Novembro, 2025 - Edição 309

Achiamé (1), o historiador poeta

A rica produção do escritor Fernando Achiamé versa sobre a poesia e aborda estudos históricos sobre o Brasil e o Espírito Santo, contudo objetivamos apresentar algumas informações, sobre o seu fazer poético, retiradas de sua obra: Livro Novíssimo, em que pode ser observados poemas de formas métricas diferentes transitando para uma simples conversa entre um eu e um tu imaginário nas exposições de temas sentimentais, ou, ainda, quando o eu se mostra socialmente engajado socialmente ou saudosista, mostrando-se pleno de reflexões próprias de um historiador-poeta, que não perde o ritmo próprio do poema, durante seus questionamentos.

Nessa obra, segundo uma nota do autor, os poemas foram criados a partir de 1990 até a publicação e distribuídos nas quatro partes do livro: Escala 1; 1, Fogo Amigo, Trilha Sonora e Livro Novíssimo.

Neles mostra-se Achiamé, nas variações métricas: haikai, sonetos, e temas, um poeta engajado socialmente, ciente da dificuldade de ser um poeta, um fazedor de poemas, e ironiza: “Escrever poemas é bom/ mas não deve ser um vício. / Vício, apenas o de viver// Fazer poemas é um ato solitário/que envolve muita gente; / Os vivos & os que em nós vivem/ Conhecidos & estranhos/ Gregos & troianos/ // Se os poemas são passageiros, / no máximo trocadores/ como os poemas podem ser motoristas/ correrem sem limites?/ // poetas sustentam-se somente de seus versos” [... ] (Fazer Poemas, p. 193).

O historiador-poeta reflete sobre a bomba que provocou a tragédia de 11 de setembro de 2001 no Word Trade Center (De Repente no World Trade Center, 2011, p. 24-27): “Qual foi a primeira bomba a explodir?/ E a última a detonar no mundo, qual será?” e o poeta questiona: “Parado pergunto é fácil fazer poesia/ sobre o horror-previsível-depois-de-criado? / como saber?/ poesia e tragédia se parecem/ O seu mistério sai do nada.” Também o poeta relembra sua casa: “A casa era na rua Alexandre Calmon/ em frente ao mercadinho da cidade. / No quintal dos fundos ficava a garagem da Viação Águia Branca/com estoque de diesel e de lubrificantes”(p. 133). Íntimo e saudosista, ele nos repassa uma época em que vivia em Colatina e que a locomotiva, “não é um trem qualquer, / viaja perto do rio Doce e em alguns pontos o corta”, e rememora a conversa com “um senhor baixinho e gordo”, p. 132 (Tempo de Trem com Música, 2011, p. 103-134). O trem ainda passa em Colatina e de trem pode-se ir a outros lugares, mas o tempo é outro, o retorno não é o mesmo, por isso lamenta o poeta: “meu Deus! Não entro nesse trem sem soluçar por dentro. / Lastimo infância passada, a Certeza no futuro deploro” (p. 103).

##########

### Tarefas
1 > Segundo o trecho sobre Fernando Achiamé, a partir de que ano foram criados os poemas de Livro Novíssimo?
2 > Reescreva a parte do trecho sobre Fernando Achiamé que começa em "Nessa obra, segundo" e termina em "e Livro Novíssimo.", substituindo "distribuídos" por "organizados".

### Dados fornecidos

##########

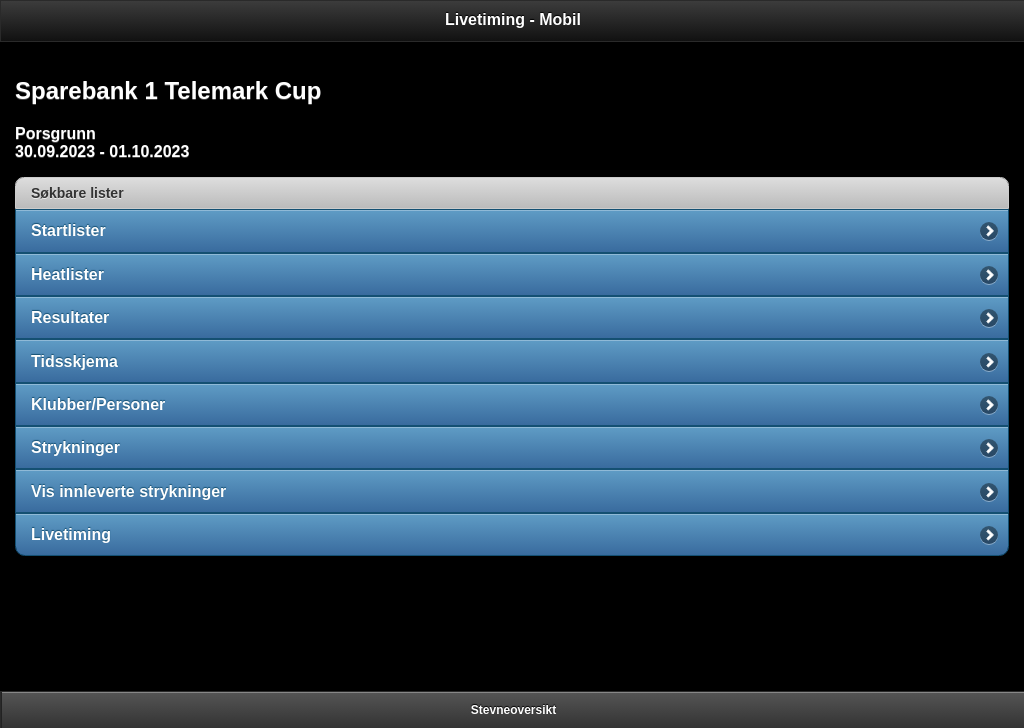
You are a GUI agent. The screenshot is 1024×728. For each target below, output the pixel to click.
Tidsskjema (74, 361)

##########

### Respostas escritas
1 > A partir de 1990.

2 >
Nessa obra, segundo uma nota do autor, os poemas foram criados a partir de 1990 até a publicação e organizados nas quatro partes do livro: Escala 1; 1, Fogo Amigo, Trilha Sonora e Livro Novíssimo.